Spencer, Stanley - Landscapes 06 - Pines
Type of Spiritual Experience
Stanley used landscapes like stage sets waiting for their cast of characters to appear. In effect, he made his landscapes into the ‘stage’. Enter stage right, exit stage left. Or in Stanley’s case enter stage left, exit stage right.
The Art and Vision of Stanley Spencer - Kenneth Pople
If working on a landscape, Stanley would aim to revisit the scene at the same time of day and hopefully in the same weather. ……Once absorbed into his experience, a subject thus became a fixed, unchangeable entity for Stanley - eternal, in his vocabulary. Nothing of it could be removed or altered after his initial received impression. When painting landscapes, any objects or figures which might present themselves, however lawfully, would be excluded.
“My landscapes”, he once wrote, ”are places waiting for their figures”

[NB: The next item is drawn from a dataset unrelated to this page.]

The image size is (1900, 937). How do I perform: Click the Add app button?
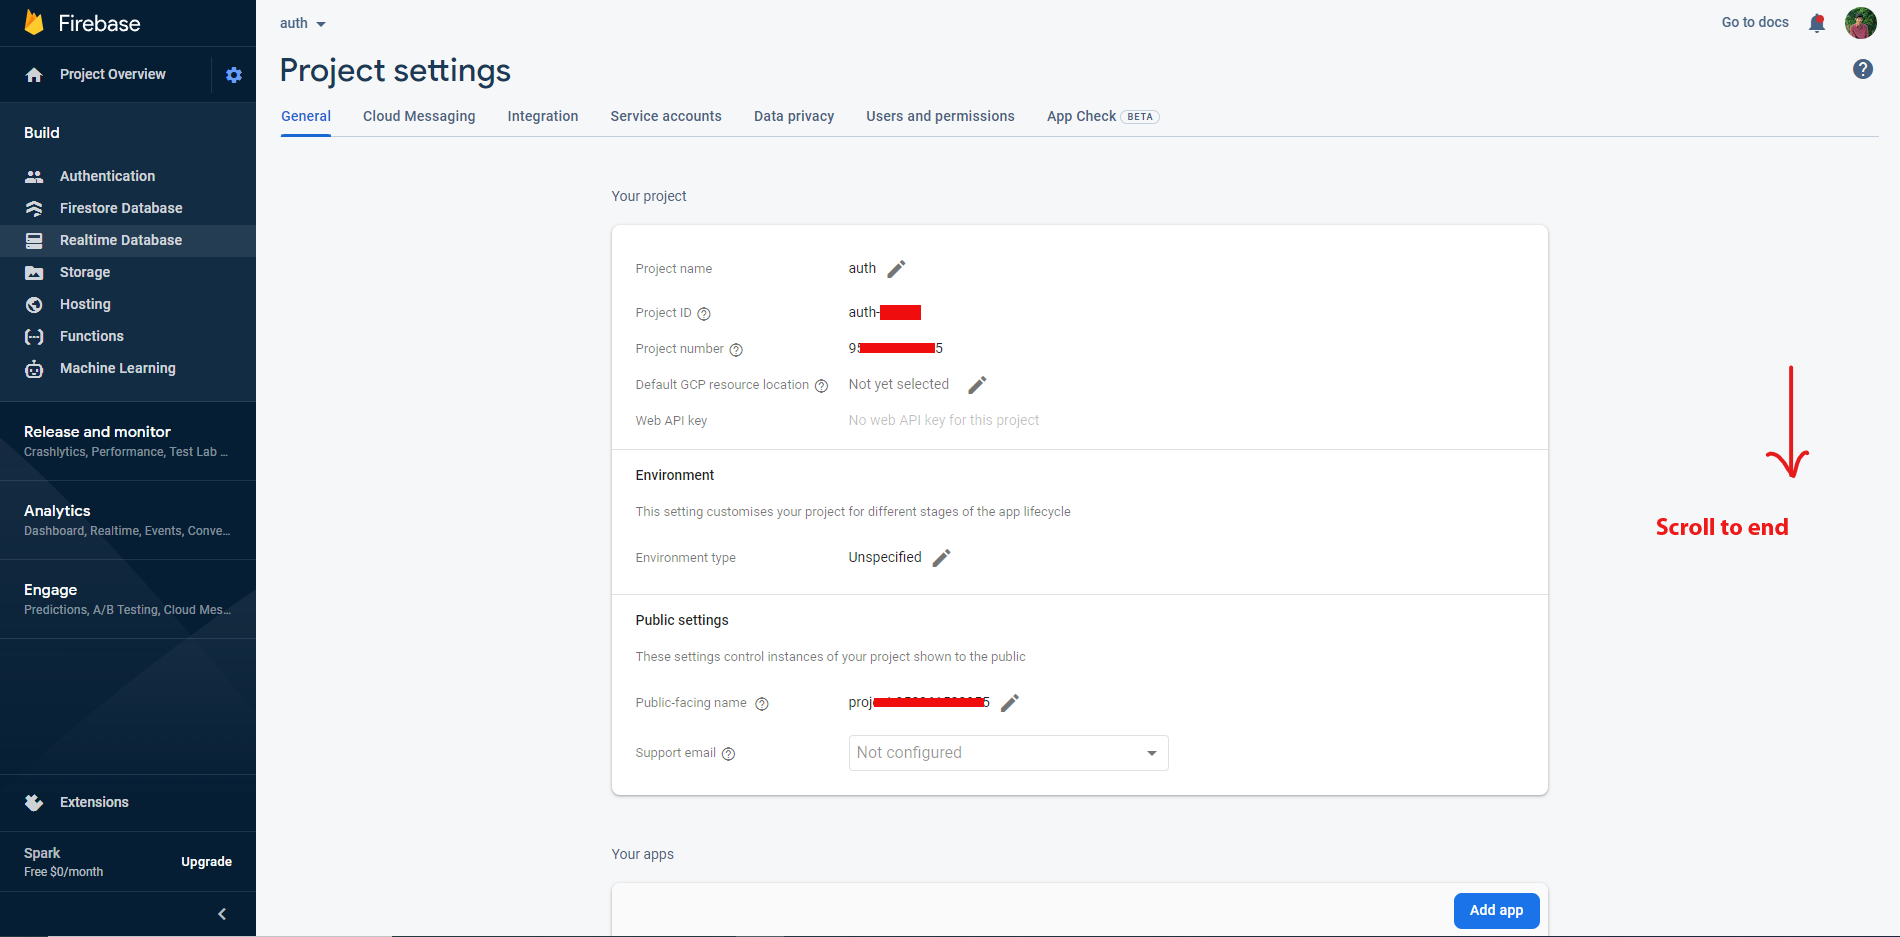pos(1496,910)
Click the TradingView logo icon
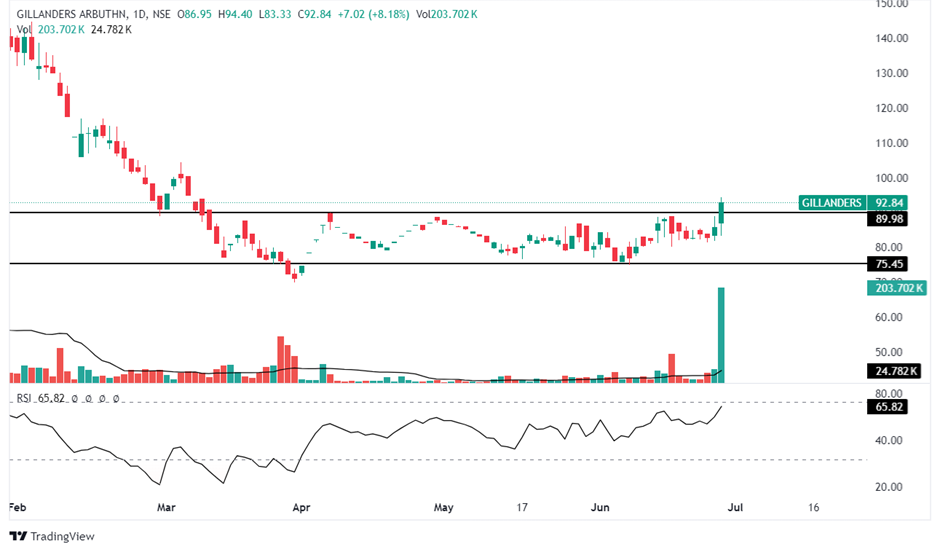The width and height of the screenshot is (940, 552). click(x=19, y=535)
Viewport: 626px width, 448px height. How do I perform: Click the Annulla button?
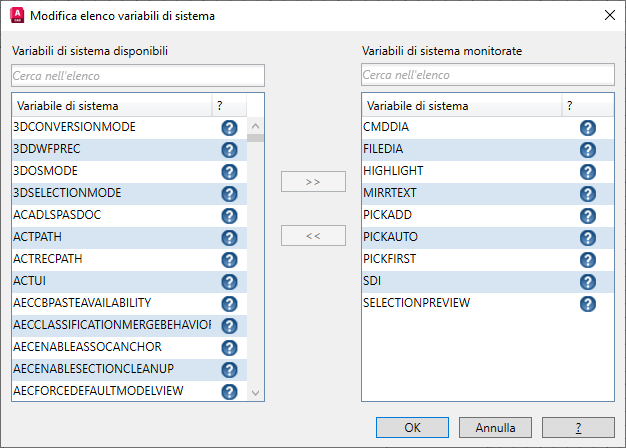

- that is, he could insert figures only if such figures had an eternal association equivalent to that which the landscape gave him, a situation which could occur in an up-in-heaven or metaphysical interpretation, but not in an observed scene once sealed in memory. So his landscapes are empty of figures.
None of this should be taken to imply that Stanley's observed work was photographic. In fact, in one important aspect, it was unphotographic. …. To a standard camera lens only the close detail or the distant would be in focus. By making both sharp, Stanley is in effect imposing a foreground wide-angle perspective on the expectedly normal eye view, a presentation which can intrigue, if unsettle, a viewer. ………………..
In contrast, the figures in Stanley's visionary paintings form an integral part of the concept. …. normally they were real people he had seen or known. In this respect he acted like a playwright who, needing to motivate his story through the use of characters, creates them by using the personalities of people he had come across.